The woman’s name is Whitney Harper and the RIAA says she used the file-sharing program Kazaa to download and share 544 digital audio files, of which 37 were copyrighted songs. They are suing both her and her family as well as “innocent” infringers for up to $200 per file, and “non-innocent” infringers for up to $150,000 per file. Most of the so-far settled cases have been concluded for a few thousand dollars. One of the Supreme Court judges did say that there is a “strong argument” that federal law protections do not apply to downloading of digital music files, and he would have personally accepted the Harper appeal for review. (Thank you, Justice Alito!) He also said that while lower courts have been unanimous in rulings for the music industry, the issue is one the high court should now address.
New iPod Dock Uses aptX for Bluetooth Wireless – British designer-brand maker of high-end audio products Conran has joined the growing number of iPod speaker dock makers by offering CSR’s aptX compatible high-quality stereo Bluetooth audio connectivity in their units. Discerning buyer of wireless speaker dock products are increasingly looking for CD-quality sound in their wireless connections as they can have in wired connections. The Conran Audio Dock, which goes on sale next month, can handle wire audio from physically-docked iPods and iPhones, and can also play wireless audio streamed remotely from Bluetooth A2DP-enabled portable media players, smartphones, laptops and iPads. It is also compatible with aptX, facilitating CD-quality full-bandwidth stereo audio over Bluetooth. The dock has two-way speakers powered by 15 watt amps, with a frequency response of 75Hz to 20kHz. It has six audio EQ settings via its remote control, and iPod or iPhone devices can be positioned in either vertical or horizontal modes.
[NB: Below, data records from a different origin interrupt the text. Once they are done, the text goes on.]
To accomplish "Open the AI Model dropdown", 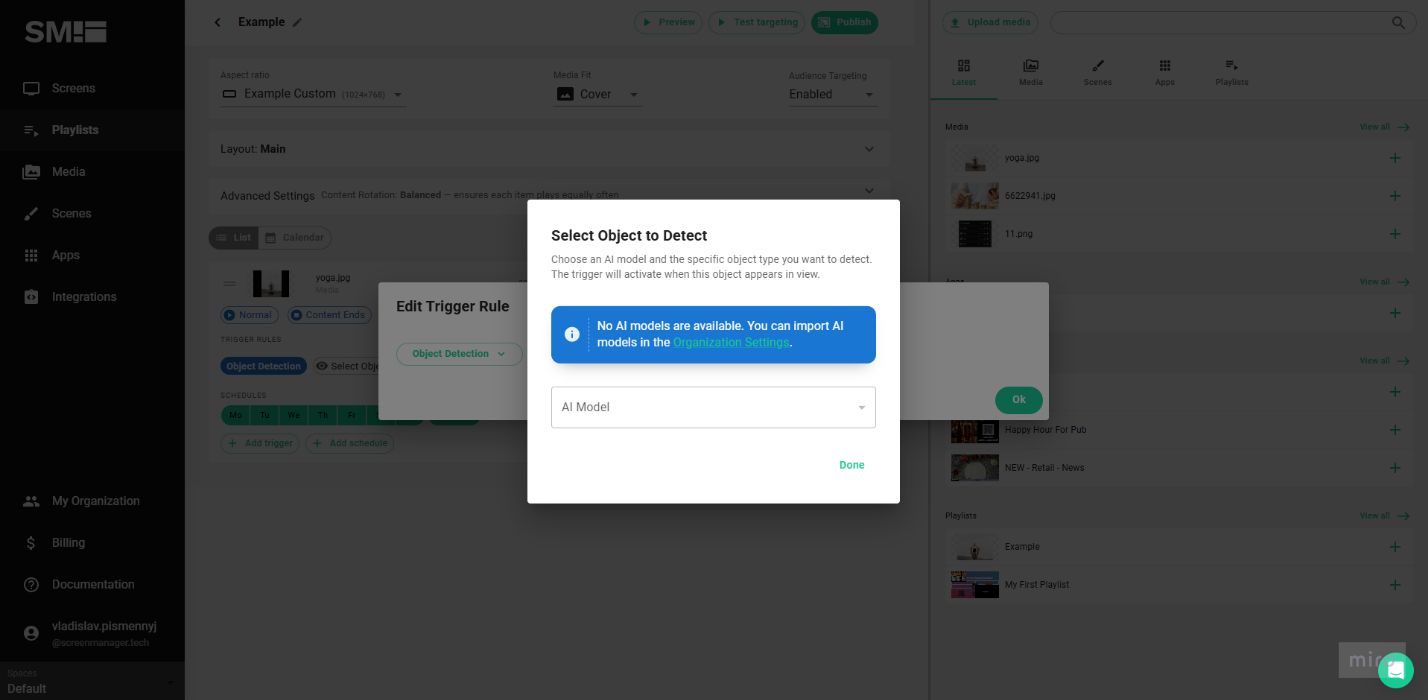I will tap(713, 407).
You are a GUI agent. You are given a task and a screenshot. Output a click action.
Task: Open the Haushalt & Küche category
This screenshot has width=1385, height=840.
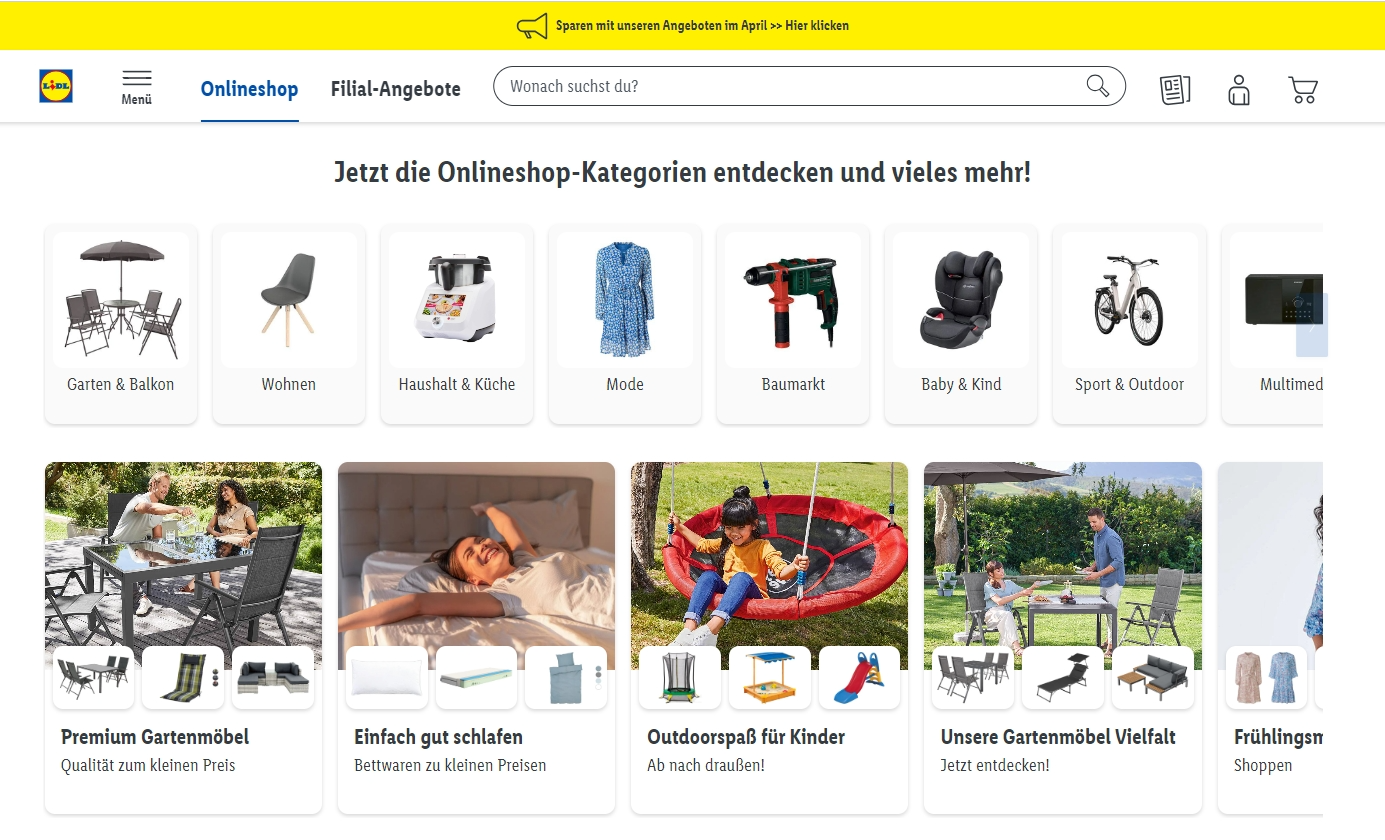(457, 324)
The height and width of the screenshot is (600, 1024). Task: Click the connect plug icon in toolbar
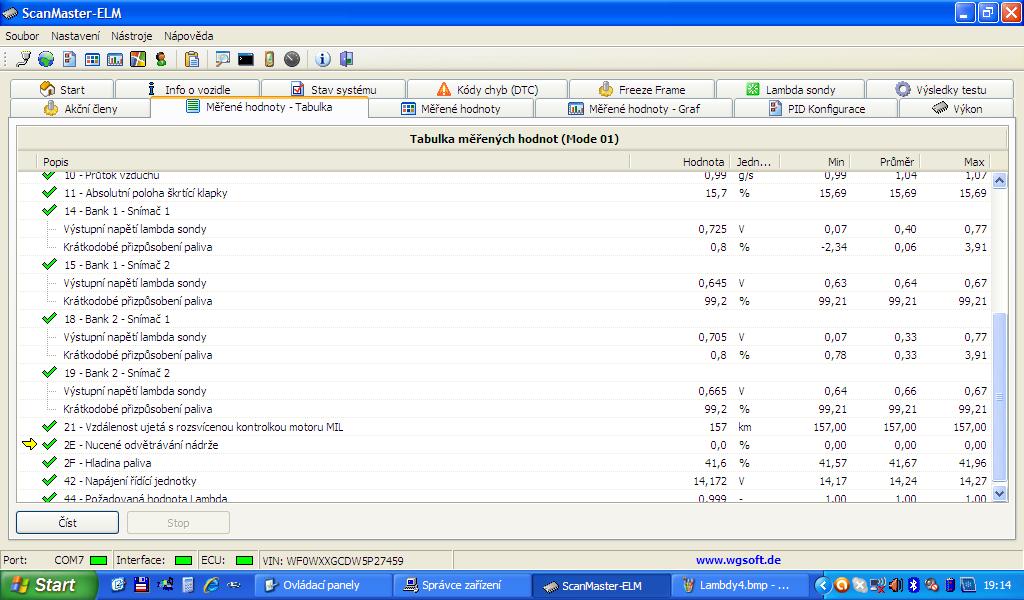pyautogui.click(x=23, y=59)
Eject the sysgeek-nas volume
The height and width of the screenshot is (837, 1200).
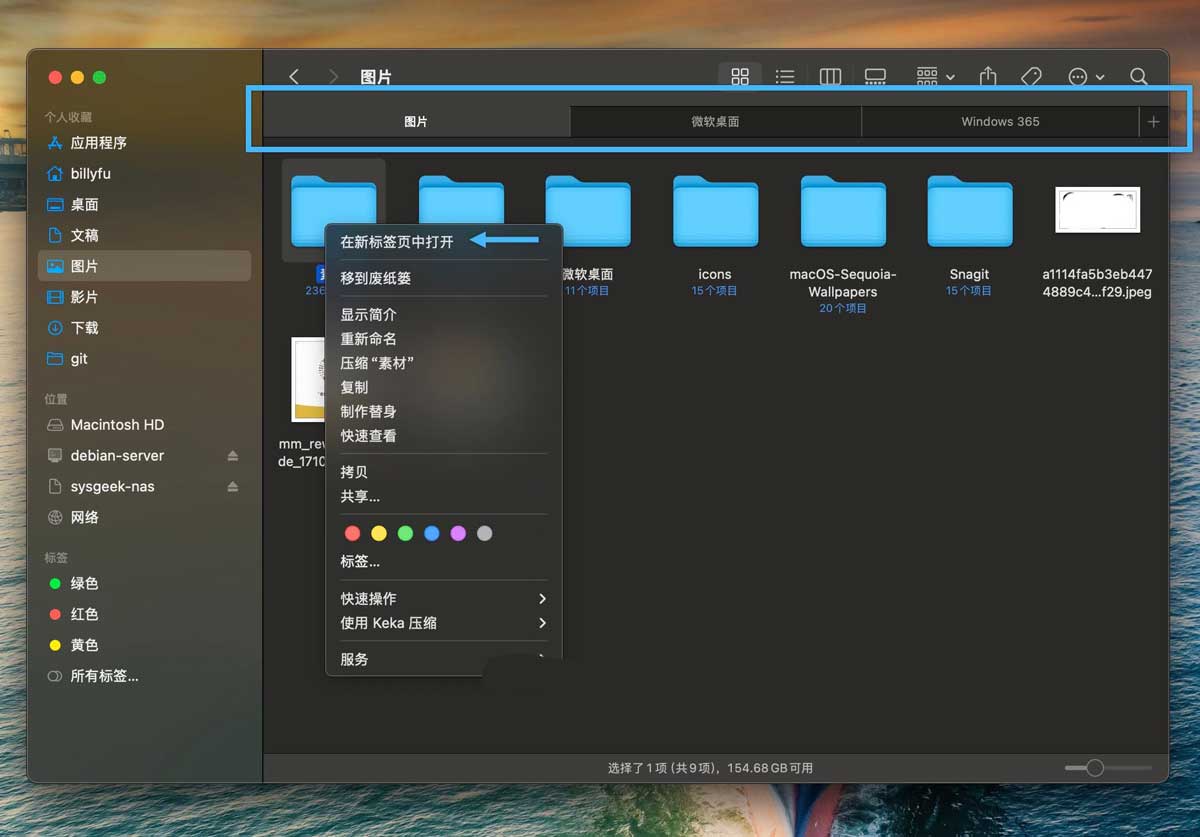(x=233, y=487)
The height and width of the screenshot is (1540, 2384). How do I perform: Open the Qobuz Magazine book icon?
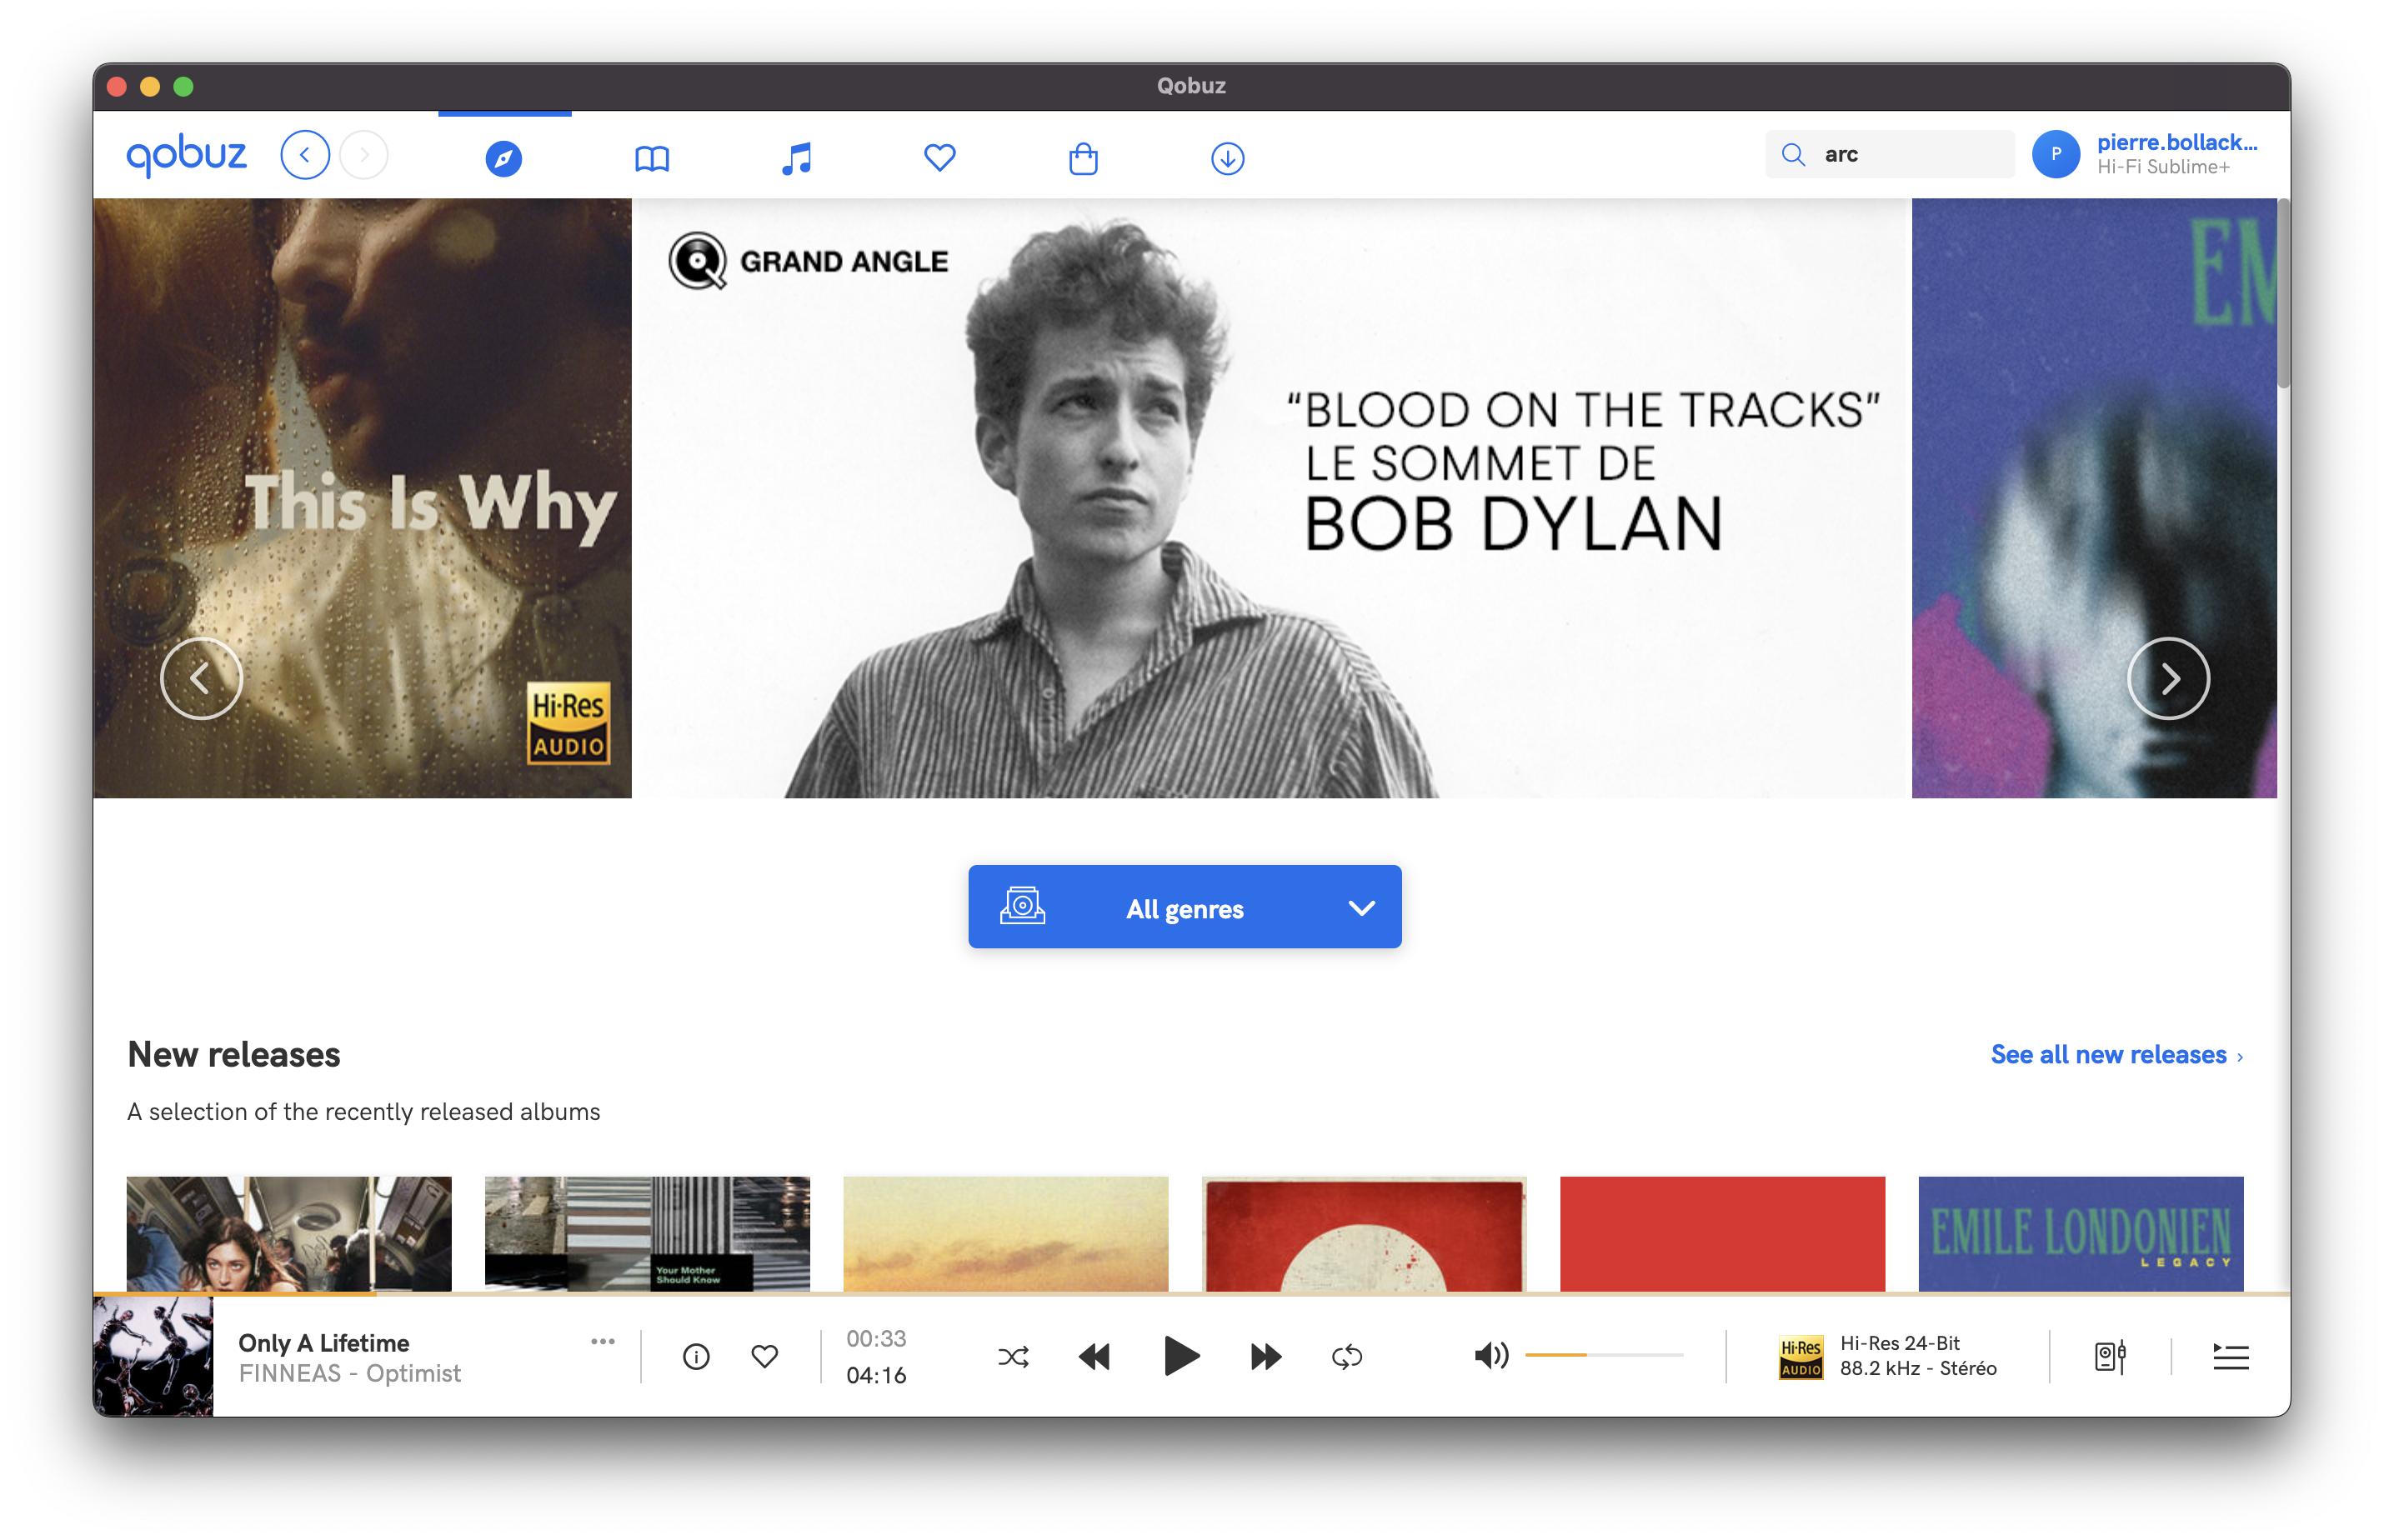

Bear in mind you can get a free app for your iPhone or iPod which will allow you to also listen to all the Internet stations and Pandora thru any iPod dock.
Microsoft Technology Dumped by HP – Hewlett-Packard has been loyal partner of Microsoft over the years, being both the largest maker of Windows PCs and automatically defaulting to Microsoft’s MediaSmart option on its earlier mobile, server and tablet products. Now it uses webOS for phones and plans to use it for printers and other devices. HP’s move leaves Microsoft without Windows Home Server’s most important supporter.